- [Exercise instructions]: Print the passage on the Aviolanda AT-21 between "The Aviolanda AT-21" and "and early 1960s.", inclusive.

- [Reading passage]:
++++++++++++++++++++

General information
- Type: Target drone
- National origin: Netherlands
- Manufacturer: Aviolanda
- Primary user: Royal Netherlands Navy

History
- First flight: 1955

= Aviolanda AT-21 =

Dutch pulsejet target drone

The Aviolanda AT-21 was a target drone developed in the Netherlands by Aviolanda. Powered by a pulsejet engine, it was the Netherlands' first drone to be successfully developed, and saw limited use in the late 1950s and early 1960s.

==Design and development==
Developed in 1955, the AT-21 was of conventional aircraft design, with a high-mounted, constant-chord monoplane wing and a twin tail empennage. Power was provided by a SNECMA AS-11 Ecrevisse pulsejet, mounted in a fairing underneath the aircraft's fuselage; the construction of the airframe made extensive use of plastic in the nose and tail, with the center-section being of metal construction, and the wings and tail were made of foam-filled plastic with metal stabilizers and rudders.

++++++++++++++++++++

- [Information]:
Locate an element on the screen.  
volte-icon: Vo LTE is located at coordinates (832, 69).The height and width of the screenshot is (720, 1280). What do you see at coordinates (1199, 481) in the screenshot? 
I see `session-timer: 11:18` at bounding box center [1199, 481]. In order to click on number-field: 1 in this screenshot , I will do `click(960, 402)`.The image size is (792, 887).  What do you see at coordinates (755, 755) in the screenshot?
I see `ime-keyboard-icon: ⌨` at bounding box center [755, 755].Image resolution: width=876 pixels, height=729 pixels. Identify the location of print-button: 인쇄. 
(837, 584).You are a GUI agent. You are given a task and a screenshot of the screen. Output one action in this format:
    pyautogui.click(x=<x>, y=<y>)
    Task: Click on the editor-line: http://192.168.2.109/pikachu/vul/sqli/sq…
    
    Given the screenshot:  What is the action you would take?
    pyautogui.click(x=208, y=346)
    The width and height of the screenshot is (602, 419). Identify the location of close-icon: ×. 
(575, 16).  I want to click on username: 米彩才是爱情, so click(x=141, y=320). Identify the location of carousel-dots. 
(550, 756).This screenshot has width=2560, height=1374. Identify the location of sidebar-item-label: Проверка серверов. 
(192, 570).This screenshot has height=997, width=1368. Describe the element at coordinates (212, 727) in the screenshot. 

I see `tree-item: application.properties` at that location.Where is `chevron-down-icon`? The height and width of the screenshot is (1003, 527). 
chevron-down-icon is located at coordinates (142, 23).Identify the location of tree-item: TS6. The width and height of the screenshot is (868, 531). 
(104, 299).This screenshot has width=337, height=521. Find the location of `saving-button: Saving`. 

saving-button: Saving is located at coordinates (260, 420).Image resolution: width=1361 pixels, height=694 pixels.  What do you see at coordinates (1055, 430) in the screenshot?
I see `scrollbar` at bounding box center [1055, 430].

++++++++++++++++++++

- [Answer section]:
The Aviolanda AT-21 was a target drone developed in the Netherlands by Aviolanda. Powered by a pulsejet engine, it was the Netherlands' first drone to be successfully developed, and saw limited use in the late 1950s and early 1960s.